Le 12 mais dans « l’existence précède l’essence » je signalais déjà comment le pétrole et l’or s’affirmaient comme les deux gagnants d’un monde dans lesquelles contingences (politiques, économiques pour le pétrole) et rareté (pour l’or) déterminaient les cours. C’est aussi vrai pour les autres matières premières que sont le fer, le cuivre, l’argent ou le nickel. Le rattrapage de la demande post pandémie et la probabilité d’une relance de la croissance par des grands programmes d’infrastructures (c’est déjà le cas en Chine, mais cela devrait s’accélérer en Europe et aux USA) font face à une contraction de la production de zones touchées par la Covid (Amérique latine) ou à des impératifs écologiques (Australie). Le facteur majeur qui devrait alimenter une hausse marginale du ROIC d’un investissement dans les matières premières est la raréfaction des sources de financement dans un monde décarboné, dans lequel les banques, gestionnaires d’actifs, fonds souverains réduisent la part dévolue aux investissements dans les matières fossiles. Je ne porterai pas de jugement sur la manière dont l’esprit du temps juge la matière non renouvelable, la nécessité des impératifs ESG est une évidence, mais dans une optique de diversification, les matières premières devraient reprendre un poids croissant :
1) Dans un contexte de baisse du dollar en lien avec les élections américaines et la multiplication des plans d’expansion du déficit budgétaire US, les actifs réels et alternatifs devraient se revaloriser, en premier lieu les matières premières.
2) Les moindres CAPEX en lien avec la chute depuis 2014 des matières premières conduisent à un horizon de 10/15 ans à une forte hausse des ROCE.
3) Des taux d’intérêt réels qui pourraient rester négatifs encore pendant longtemps.
4) Des facteurs climatiques qui impactent les CAPEX futurs (inondations en Australie, rupture des barrages au Brésil).
5) Des impacts ESG de plus en plus forts dans les décisions de CAPEX futurs (moindre utilisation des ressources en eau par exemple) limitant les productions futures.
6) Le lancement de marchés à terme en Chine alimenterait une financiarisation supplémentaire des matières premières avec paradoxalement un affaiblissement du nombre d’intermédiaires (récentes faillites de sociétés de négoces).
7) Une demande du monde d’après qui nécessite plus de cuivre (5G), plus de fer (urbanisation), ou de métaux rares (batteries).
Je constaterais que les matières premières, passé l’effet panique en mars lié au confinement et à la baisse de la demande, se sont remarquablement comportées depuis le début d’année (à l’exception de l’aluminium dont la demande reste en berne et dont la production augmente massivement).

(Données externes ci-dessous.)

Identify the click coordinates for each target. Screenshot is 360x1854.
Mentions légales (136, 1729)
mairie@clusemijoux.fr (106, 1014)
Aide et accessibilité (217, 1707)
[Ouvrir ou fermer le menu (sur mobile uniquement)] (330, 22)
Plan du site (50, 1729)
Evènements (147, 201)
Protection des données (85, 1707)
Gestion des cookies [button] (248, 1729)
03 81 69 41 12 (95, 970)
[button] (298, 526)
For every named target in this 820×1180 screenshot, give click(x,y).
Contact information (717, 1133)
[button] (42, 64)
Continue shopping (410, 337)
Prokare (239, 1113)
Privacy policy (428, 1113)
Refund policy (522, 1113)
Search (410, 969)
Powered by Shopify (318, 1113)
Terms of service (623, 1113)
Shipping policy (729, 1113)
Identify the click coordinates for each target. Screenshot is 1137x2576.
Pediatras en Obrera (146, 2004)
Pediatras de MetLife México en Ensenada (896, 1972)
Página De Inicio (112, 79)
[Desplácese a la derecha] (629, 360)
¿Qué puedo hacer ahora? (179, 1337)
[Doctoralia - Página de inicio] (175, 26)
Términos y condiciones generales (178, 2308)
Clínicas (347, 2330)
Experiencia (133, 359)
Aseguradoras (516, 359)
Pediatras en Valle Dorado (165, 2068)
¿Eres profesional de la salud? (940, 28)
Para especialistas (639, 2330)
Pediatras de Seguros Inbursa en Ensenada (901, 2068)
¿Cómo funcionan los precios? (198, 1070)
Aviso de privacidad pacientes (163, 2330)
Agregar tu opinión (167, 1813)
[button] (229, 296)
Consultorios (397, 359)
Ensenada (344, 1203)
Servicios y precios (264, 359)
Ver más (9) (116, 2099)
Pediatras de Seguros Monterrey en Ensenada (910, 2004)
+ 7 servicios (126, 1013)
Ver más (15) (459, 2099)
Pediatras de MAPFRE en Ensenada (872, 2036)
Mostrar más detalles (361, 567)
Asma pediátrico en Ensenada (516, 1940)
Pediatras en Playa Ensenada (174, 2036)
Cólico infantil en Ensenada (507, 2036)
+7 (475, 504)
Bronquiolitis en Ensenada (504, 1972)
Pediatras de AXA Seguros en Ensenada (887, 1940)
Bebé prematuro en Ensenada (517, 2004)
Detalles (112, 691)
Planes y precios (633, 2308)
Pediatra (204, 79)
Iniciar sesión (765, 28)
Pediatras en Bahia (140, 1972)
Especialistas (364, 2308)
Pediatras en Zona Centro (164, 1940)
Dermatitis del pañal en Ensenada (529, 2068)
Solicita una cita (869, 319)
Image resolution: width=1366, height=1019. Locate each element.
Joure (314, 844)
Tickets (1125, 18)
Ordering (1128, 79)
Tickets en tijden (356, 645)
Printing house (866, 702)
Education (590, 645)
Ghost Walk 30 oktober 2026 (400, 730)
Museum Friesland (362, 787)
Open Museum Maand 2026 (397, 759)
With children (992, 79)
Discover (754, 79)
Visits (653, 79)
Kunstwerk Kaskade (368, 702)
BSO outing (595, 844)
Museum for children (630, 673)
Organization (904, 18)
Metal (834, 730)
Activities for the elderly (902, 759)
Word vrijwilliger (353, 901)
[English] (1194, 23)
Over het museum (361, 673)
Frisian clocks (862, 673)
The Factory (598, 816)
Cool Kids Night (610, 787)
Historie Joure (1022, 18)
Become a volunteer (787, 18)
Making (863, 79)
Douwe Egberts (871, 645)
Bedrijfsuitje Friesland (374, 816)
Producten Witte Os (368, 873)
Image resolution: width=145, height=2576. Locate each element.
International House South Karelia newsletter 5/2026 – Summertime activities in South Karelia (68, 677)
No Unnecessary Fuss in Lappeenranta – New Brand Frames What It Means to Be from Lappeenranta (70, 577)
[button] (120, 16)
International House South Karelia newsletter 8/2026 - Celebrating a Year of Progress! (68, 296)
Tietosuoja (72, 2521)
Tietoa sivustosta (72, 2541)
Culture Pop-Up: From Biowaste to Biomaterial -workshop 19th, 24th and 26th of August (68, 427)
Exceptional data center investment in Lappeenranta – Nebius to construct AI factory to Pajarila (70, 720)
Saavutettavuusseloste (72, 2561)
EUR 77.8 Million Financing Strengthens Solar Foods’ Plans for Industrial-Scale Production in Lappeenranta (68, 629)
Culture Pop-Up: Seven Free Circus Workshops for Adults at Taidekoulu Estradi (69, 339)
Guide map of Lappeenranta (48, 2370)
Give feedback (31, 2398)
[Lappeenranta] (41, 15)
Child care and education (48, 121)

Après une chute de 25 à 30% nous revenons soit en territoire positif (fer) soit dans des zones en 0 et -10% (cuivre, nickel). Et ceci après une année 2019 qui avait déjà été bonne en dépit des craintes autour des barrières douanières entre les Chine et les USA. Cette résistance au crash-test de la pandémie est un facteur supplémentaire pour nous rassurer sur la rationalité cartésienne à renforcer les minerais et métaux.
Plus complexes sont les véhicules d’investissements : les valeurs minières diversifiées ne profitent pas de la même corrélation que présentent valeur aurifères et prix de l’or. Tous ces impératifs ESG, climatiques, écologiques, WACC en hausse alimentent un EVA très aléatoire dans la phase actuelle et l’investissement dans les différents sous-jacents reste préférable (quand cela est possible) à un renforcement dans les valeurs minières diversifiées.